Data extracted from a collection
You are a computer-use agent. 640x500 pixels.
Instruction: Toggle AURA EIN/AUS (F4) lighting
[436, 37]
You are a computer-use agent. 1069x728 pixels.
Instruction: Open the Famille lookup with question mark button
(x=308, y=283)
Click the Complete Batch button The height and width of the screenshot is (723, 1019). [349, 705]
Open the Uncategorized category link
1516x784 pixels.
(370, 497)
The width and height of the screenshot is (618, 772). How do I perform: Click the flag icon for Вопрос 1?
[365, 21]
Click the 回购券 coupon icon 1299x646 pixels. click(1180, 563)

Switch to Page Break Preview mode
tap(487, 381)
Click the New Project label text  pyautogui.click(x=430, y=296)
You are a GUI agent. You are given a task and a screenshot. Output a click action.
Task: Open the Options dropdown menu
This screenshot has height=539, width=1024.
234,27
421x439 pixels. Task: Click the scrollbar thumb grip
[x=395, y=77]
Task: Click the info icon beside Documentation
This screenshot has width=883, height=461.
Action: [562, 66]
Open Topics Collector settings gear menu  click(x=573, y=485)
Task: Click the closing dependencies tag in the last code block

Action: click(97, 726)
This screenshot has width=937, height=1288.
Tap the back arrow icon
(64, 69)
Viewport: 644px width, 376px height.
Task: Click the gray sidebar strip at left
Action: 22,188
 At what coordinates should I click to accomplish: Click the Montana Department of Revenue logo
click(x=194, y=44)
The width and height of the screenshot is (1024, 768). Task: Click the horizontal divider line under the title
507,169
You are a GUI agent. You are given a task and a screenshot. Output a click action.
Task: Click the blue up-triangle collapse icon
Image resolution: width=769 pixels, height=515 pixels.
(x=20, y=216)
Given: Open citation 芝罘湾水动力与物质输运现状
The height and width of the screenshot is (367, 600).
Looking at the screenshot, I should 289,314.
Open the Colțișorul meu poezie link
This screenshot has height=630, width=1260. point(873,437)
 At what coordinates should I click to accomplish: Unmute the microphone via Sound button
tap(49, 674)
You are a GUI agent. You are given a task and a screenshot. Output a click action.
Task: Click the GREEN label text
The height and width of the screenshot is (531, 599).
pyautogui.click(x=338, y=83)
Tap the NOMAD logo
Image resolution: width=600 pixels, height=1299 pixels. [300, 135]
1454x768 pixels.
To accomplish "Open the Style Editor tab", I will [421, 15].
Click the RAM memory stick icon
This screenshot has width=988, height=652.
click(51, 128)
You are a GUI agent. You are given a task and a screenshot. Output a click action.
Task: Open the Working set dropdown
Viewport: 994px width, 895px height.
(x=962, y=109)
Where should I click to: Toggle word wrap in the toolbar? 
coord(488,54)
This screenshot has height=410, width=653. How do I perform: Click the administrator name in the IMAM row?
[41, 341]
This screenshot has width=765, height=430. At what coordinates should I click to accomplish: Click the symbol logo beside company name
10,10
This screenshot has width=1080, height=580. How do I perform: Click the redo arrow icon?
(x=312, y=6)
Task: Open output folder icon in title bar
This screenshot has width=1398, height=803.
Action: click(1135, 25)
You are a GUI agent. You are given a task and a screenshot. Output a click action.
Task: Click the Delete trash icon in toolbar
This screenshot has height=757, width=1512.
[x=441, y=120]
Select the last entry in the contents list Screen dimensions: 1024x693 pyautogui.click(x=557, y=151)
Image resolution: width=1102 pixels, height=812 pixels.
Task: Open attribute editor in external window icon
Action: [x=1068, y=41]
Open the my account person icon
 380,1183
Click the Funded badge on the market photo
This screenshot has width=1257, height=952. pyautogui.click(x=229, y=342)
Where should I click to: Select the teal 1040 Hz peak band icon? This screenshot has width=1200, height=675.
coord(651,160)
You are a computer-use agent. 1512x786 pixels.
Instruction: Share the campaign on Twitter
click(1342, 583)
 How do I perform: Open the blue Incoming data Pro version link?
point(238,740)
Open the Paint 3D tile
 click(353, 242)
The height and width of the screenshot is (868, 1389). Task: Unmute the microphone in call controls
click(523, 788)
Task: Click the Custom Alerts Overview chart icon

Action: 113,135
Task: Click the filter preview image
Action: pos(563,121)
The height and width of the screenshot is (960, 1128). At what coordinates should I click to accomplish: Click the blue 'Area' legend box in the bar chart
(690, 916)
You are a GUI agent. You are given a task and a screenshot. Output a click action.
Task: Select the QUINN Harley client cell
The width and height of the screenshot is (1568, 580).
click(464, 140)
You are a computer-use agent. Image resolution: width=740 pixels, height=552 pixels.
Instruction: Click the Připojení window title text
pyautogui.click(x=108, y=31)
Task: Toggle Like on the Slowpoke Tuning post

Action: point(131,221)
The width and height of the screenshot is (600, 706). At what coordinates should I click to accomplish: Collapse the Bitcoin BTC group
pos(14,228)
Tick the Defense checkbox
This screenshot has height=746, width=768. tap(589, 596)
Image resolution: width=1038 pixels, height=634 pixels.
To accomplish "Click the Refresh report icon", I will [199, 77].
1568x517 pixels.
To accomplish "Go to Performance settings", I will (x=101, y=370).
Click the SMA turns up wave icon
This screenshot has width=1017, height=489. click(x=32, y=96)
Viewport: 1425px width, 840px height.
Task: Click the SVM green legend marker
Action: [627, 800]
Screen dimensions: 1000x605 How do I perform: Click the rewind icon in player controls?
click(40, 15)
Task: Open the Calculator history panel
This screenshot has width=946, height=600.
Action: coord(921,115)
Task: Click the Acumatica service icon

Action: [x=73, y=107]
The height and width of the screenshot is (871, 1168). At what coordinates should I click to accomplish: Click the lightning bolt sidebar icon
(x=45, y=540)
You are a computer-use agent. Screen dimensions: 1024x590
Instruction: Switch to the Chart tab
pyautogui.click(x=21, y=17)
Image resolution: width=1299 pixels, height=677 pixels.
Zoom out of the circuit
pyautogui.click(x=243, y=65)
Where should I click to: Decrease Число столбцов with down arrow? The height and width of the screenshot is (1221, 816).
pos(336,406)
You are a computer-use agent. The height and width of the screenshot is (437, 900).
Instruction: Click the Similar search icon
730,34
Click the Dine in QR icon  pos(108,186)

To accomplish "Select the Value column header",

- **What this task involves**: All of the lines above must be returned exactly as they stand.

- **Response area**:
You are a computer-use agent. 640x500 pixels.
Instruction: Toggle AURA EIN/AUS (F4) lighting
[436, 37]
You are a computer-use agent. 1069x728 pixels.
Instruction: Open the Famille lookup with question mark button
(x=308, y=283)
Click the Complete Batch button The height and width of the screenshot is (723, 1019). [349, 705]
Open the Uncategorized category link
1516x784 pixels.
(370, 497)
The width and height of the screenshot is (618, 772). How do I perform: Click the flag icon for Вопрос 1?
[365, 21]
Click the 回购券 coupon icon 1299x646 pixels. click(1180, 563)

Switch to Page Break Preview mode
tap(487, 381)
Click the New Project label text  pyautogui.click(x=430, y=296)
You are a GUI agent. You are given a task and a screenshot. Output a click action.
Task: Open the Options dropdown menu
This screenshot has height=539, width=1024.
234,27
421x439 pixels. Task: Click the scrollbar thumb grip
[x=395, y=77]
Task: Click the info icon beside Documentation
This screenshot has width=883, height=461.
Action: [562, 66]
Open Topics Collector settings gear menu  click(x=573, y=485)
Task: Click the closing dependencies tag in the last code block

Action: click(97, 726)
This screenshot has width=937, height=1288.
Tap the back arrow icon
(64, 69)
Viewport: 644px width, 376px height.
Task: Click the gray sidebar strip at left
Action: 22,188
 At what coordinates should I click to accomplish: Click the Montana Department of Revenue logo
click(x=194, y=44)
The width and height of the screenshot is (1024, 768). Task: Click the horizontal divider line under the title
507,169
You are a GUI agent. You are given a task and a screenshot. Output a click action.
Task: Click the blue up-triangle collapse icon
Image resolution: width=769 pixels, height=515 pixels.
(x=20, y=216)
Given: Open citation 芝罘湾水动力与物质输运现状
The height and width of the screenshot is (367, 600).
Looking at the screenshot, I should 289,314.
Open the Colțișorul meu poezie link
This screenshot has height=630, width=1260. point(873,437)
 At what coordinates should I click to accomplish: Unmute the microphone via Sound button
tap(49, 674)
You are a GUI agent. You are given a task and a screenshot. Output a click action.
Task: Click the GREEN label text
The height and width of the screenshot is (531, 599).
pyautogui.click(x=338, y=83)
Tap the NOMAD logo
Image resolution: width=600 pixels, height=1299 pixels. [300, 135]
1454x768 pixels.
To accomplish "Open the Style Editor tab", I will [421, 15].
Click the RAM memory stick icon
This screenshot has width=988, height=652.
click(51, 128)
You are a GUI agent. You are given a task and a screenshot. Output a click action.
Task: Open the Working set dropdown
Viewport: 994px width, 895px height.
(x=962, y=109)
Where should I click to: Toggle word wrap in the toolbar? 
coord(488,54)
This screenshot has height=410, width=653. How do I perform: Click the administrator name in the IMAM row?
[41, 341]
This screenshot has width=765, height=430. At what coordinates should I click to accomplish: Click the symbol logo beside company name
10,10
This screenshot has width=1080, height=580. How do I perform: Click the redo arrow icon?
(x=312, y=6)
Task: Open output folder icon in title bar
This screenshot has width=1398, height=803.
Action: click(1135, 25)
You are a GUI agent. You are given a task and a screenshot. Output a click action.
Task: Click the Delete trash icon in toolbar
This screenshot has height=757, width=1512.
[x=441, y=120]
Select the last entry in the contents list Screen dimensions: 1024x693 pyautogui.click(x=557, y=151)
Image resolution: width=1102 pixels, height=812 pixels.
Task: Open attribute editor in external window icon
Action: [x=1068, y=41]
Open the my account person icon
 380,1183
Click the Funded badge on the market photo
This screenshot has width=1257, height=952. pyautogui.click(x=229, y=342)
Where should I click to: Select the teal 1040 Hz peak band icon? This screenshot has width=1200, height=675.
coord(651,160)
You are a computer-use agent. 1512x786 pixels.
Instruction: Share the campaign on Twitter
click(1342, 583)
 How do I perform: Open the blue Incoming data Pro version link?
point(238,740)
Open the Paint 3D tile
 click(353, 242)
The height and width of the screenshot is (868, 1389). Task: Unmute the microphone in call controls
click(523, 788)
Task: Click the Custom Alerts Overview chart icon

Action: 113,135
Task: Click the filter preview image
Action: pos(563,121)
The height and width of the screenshot is (960, 1128). At what coordinates should I click to accomplish: Click the blue 'Area' legend box in the bar chart
(690, 916)
You are a GUI agent. You are given a task and a screenshot. Output a click action.
Task: Select the QUINN Harley client cell
The width and height of the screenshot is (1568, 580).
click(464, 140)
You are a computer-use agent. Image resolution: width=740 pixels, height=552 pixels.
Instruction: Click the Připojení window title text
pyautogui.click(x=108, y=31)
Task: Toggle Like on the Slowpoke Tuning post

Action: point(131,221)
The width and height of the screenshot is (600, 706). At what coordinates should I click to accomplish: Collapse the Bitcoin BTC group
pos(14,228)
Tick the Defense checkbox
This screenshot has height=746, width=768. tap(589, 596)
Image resolution: width=1038 pixels, height=634 pixels.
To accomplish "Click the Refresh report icon", I will [199, 77].
1568x517 pixels.
To accomplish "Go to Performance settings", I will (x=101, y=370).
Click the SMA turns up wave icon
This screenshot has width=1017, height=489. click(x=32, y=96)
Viewport: 1425px width, 840px height.
Task: Click the SVM green legend marker
Action: [627, 800]
Screen dimensions: 1000x605 How do I perform: Click the rewind icon in player controls?
click(40, 15)
Task: Open the Calculator history panel
This screenshot has width=946, height=600.
Action: coord(921,115)
Task: Click the Acumatica service icon

Action: [x=73, y=107]
The height and width of the screenshot is (871, 1168). At what coordinates should I click to accomplish: Click the lightning bolt sidebar icon
(x=45, y=540)
You are a computer-use agent. Screen dimensions: 1024x590
Instruction: Switch to the Chart tab
pyautogui.click(x=21, y=17)
Image resolution: width=1299 pixels, height=677 pixels.
Zoom out of the circuit
pyautogui.click(x=243, y=65)
Where should I click to: Decrease Число столбцов with down arrow? The height and width of the screenshot is (1221, 816).
pos(336,406)
You are a computer-use agent. The height and width of the screenshot is (437, 900).
Instruction: Click the Similar search icon
730,34
Click the Dine in QR icon  pos(108,186)

To accomplish "Select the Value column header",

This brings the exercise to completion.